Newry Forest Climbing Workshop skills for tree-sitting action

Peter ‘Peck’ Firth, the previous Tasmanian tree-sit record holder, leads the Climbing Workshop.

 

A CLIMBING Workshop at Camp Nunguu is the latest activity offered to the community interested in protecting koala habitats and wildlife in general.

Led by Peter ‘Peck’ Firth, an experienced climber and seasoned tree-sitting forest protector, Saturday’s (June 13) Workshop began by acknowledging Gumbaynggirr country upon which the camp stands within Newry State Forest which is under imminent threat of being logged, potentially causing chaos in our koala community.

“Peck gave a bit of a talk about the camp being named Nunguu by Uncle Bud, meaning Golden Kangaroo, which grounded people to start the day,” Tom told News Of The Area.

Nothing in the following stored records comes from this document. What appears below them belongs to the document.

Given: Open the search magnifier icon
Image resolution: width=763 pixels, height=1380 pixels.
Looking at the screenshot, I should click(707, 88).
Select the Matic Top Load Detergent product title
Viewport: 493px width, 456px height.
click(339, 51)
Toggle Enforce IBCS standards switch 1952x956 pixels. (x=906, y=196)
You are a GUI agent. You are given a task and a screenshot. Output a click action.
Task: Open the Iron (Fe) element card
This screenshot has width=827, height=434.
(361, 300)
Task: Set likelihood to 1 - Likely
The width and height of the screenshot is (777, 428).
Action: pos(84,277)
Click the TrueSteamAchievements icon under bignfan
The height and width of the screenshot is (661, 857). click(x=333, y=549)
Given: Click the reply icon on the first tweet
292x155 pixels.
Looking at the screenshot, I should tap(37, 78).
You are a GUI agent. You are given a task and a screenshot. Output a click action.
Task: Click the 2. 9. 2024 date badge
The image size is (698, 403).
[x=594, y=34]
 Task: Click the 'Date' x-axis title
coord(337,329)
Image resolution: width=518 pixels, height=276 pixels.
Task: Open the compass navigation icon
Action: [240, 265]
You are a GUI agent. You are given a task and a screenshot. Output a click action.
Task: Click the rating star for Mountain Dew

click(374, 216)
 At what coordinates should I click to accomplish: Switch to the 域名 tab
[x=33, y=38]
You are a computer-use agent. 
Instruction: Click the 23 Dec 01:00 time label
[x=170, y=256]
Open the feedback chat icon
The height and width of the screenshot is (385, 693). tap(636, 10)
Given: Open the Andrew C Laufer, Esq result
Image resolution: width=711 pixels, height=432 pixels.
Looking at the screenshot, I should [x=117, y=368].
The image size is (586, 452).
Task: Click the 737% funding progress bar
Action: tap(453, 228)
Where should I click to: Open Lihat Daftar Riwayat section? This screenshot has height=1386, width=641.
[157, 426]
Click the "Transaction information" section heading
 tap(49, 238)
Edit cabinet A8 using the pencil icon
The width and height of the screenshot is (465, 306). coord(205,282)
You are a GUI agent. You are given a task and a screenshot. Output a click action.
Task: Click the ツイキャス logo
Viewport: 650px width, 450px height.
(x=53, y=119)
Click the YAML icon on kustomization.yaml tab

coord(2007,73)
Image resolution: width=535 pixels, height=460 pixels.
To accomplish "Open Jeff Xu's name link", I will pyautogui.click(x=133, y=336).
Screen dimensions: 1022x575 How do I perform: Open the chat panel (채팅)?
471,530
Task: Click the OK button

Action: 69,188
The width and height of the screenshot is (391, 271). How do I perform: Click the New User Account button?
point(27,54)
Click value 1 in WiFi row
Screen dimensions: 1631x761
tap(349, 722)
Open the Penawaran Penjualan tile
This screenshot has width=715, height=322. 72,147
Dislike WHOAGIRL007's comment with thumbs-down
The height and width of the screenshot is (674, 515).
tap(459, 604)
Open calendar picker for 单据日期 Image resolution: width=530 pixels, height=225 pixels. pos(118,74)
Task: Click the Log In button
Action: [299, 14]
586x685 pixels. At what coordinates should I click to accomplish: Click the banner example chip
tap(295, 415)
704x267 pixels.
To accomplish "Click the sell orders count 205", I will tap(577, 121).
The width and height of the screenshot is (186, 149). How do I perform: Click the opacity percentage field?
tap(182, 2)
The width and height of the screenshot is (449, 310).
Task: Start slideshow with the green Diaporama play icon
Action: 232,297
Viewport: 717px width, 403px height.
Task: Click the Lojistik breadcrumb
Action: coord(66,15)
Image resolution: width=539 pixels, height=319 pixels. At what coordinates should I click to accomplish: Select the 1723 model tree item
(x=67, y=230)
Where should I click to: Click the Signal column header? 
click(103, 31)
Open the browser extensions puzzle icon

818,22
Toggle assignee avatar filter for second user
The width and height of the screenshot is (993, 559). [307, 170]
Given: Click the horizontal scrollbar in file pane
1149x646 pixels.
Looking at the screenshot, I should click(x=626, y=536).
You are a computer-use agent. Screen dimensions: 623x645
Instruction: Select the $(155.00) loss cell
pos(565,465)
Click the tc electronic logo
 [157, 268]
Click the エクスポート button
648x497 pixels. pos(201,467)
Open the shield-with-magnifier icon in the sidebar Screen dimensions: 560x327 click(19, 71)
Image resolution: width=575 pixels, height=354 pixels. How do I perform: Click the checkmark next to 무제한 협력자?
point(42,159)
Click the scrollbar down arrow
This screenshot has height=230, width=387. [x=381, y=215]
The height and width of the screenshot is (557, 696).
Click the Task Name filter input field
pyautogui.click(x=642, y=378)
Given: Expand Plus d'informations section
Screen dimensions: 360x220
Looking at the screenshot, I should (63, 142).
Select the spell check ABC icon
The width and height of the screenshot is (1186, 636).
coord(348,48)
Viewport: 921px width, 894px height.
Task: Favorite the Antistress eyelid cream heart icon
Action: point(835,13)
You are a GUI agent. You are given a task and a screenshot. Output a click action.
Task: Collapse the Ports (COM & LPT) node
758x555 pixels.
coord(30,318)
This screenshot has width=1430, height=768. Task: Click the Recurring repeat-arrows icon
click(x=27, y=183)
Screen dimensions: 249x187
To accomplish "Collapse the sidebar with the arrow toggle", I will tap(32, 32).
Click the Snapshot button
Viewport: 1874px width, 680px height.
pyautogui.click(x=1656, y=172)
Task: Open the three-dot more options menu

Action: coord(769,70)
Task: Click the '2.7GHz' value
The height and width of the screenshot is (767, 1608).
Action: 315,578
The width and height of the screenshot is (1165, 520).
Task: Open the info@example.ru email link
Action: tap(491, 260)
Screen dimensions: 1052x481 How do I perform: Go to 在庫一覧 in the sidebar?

Safety is an emphasis of the Workshop, and respect between each other supports safety protocols.

“Then it was on to why being in a tree is a really good tactic to protect a tree which is under threat of being logged.

“An hour-and-a-half is spent on learning useful climb knots, then it was in the harness to master how to single line up and down a tree.

“It’s a simple climbing style.

“The equipment is basic and safe because if you get arrested the police confiscate it.”

Workshop attendees often stay over for dinner at the camp – enjoying screenings of short films and musicians and soaking up the convivial atmosphere.

“Grassroots community climb days and other events like these are not just about having fun, they show the wider public, Forestry Corporation and the Government that we are organised and prepared to protect Newry State Forest from destruction,” Margaret, 43, from Nambucca told News Of The Area.

“Coming to Camp Nunguu has been a big eye-opener into just how much state sanctioned destruction is happening to forests all over Gumbaynggirr Country, NSW and the rest of this continent.

“Helping out at Camp Nunguu is not only protecting Newry Forest, it’s about paying respect whilst learning about Gumbaynggirr Culture, learning practical skills (like climbing), making friends, building community, sharing meals and making art together.”